Escrivão da Polícia Civil é condenado a mais de 17 anos por liderar organização criminosa no Piauí

A sentença do juiz Thiago Carvalho Martins, da Vara Única de Porto, foi dada na terça-feira (25).

Um escrivão da Polícia Civil, Carlos Alberto Pimentel, foi sentenciado a mais de 17 anos de prisão por seu papel central em uma organização criminosa que operava com desvio e venda de veículos apreendidos. A decisão foi proferida na última terça-feira (25) pelo juiz Thiago Carvalho Martins, da Vara Única de Porto.

Durante o período de 2018 a 2019, Pimentel teria se aproveitado da ausência do delegado titular para transformar a delegacia em um centro de atividades ilícitas, prejudicando a imagem da instituição.
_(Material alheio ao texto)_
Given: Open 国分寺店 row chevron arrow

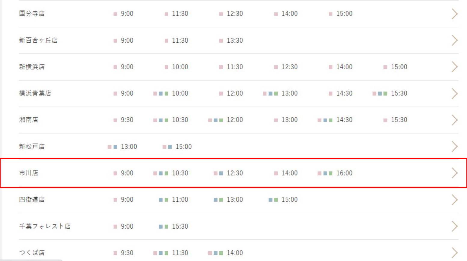Looking at the screenshot, I should pyautogui.click(x=455, y=14).
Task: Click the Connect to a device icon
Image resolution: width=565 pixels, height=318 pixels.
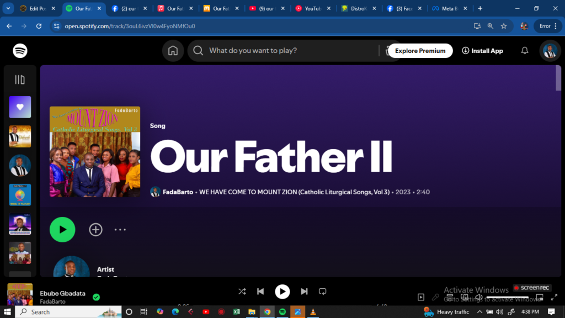Action: (465, 296)
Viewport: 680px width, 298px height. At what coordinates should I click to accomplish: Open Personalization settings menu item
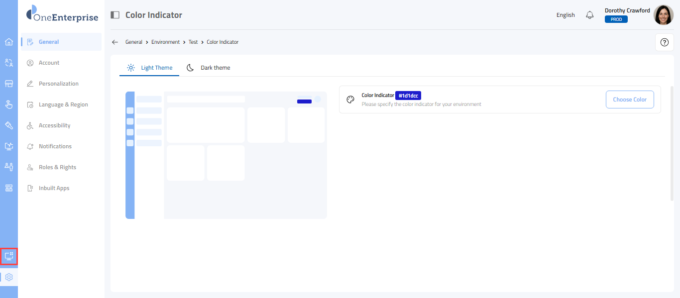[58, 84]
As investigações revelaram que o escrivão não agia isoladamente. Ele contava com a colaboração de Ronaldo Rocha de Queiroz, um mecânico, e Bruno Machado Sampaio, bacharel em Direito.

Pimentel facilitava o acesso aos veículos apreendidos no pátio da delegacia e falsificava documentos para legitimar as transações. Queiroz era responsável por reformar os carros em sua oficina, enquanto Sampaio buscava compradores no mercado. O grupo lucrava de forma contínua com o patrimônio público e de terceiros.

Um dos casos destacados na condenação envolve a cobrança indevida de uma idosa. Rosa Carvalho Barros, apesar de possuir uma ordem judicial para reaver seu veículo, foi forçada por Pimentel a pagar uma taxa de R$ 400,00 para liberá-lo, sob a ameaça de ter o bem transferido para outra cidade.

O juiz ressaltou que essa ação demonstra uma “mercantilização da função pública”, com o servidor ignorando decisões judiciais em benefício próprio. A defesa de Pimentel não obteve sucesso ao alegar perseguição funcional e ausência de inventário oficial, diante das provas apresentadas, incluindo testemunhos de policiais militares que confirmaram o uso indevido de motocicletas apreendidas e a descoberta de boletins de ocorrência fraudulentos.

A pena unificada para Pimentel é de 17 anos, 10 meses e 3 dias de reclusão em regime fechado, além da perda do cargo. Seus cúmplices, Ronaldo e Bruno, receberam penas superiores a dois anos, substituídas por medidas restritivas de direitos. Carlos Alberto Pimentel não foi localizado para comentar a sentença.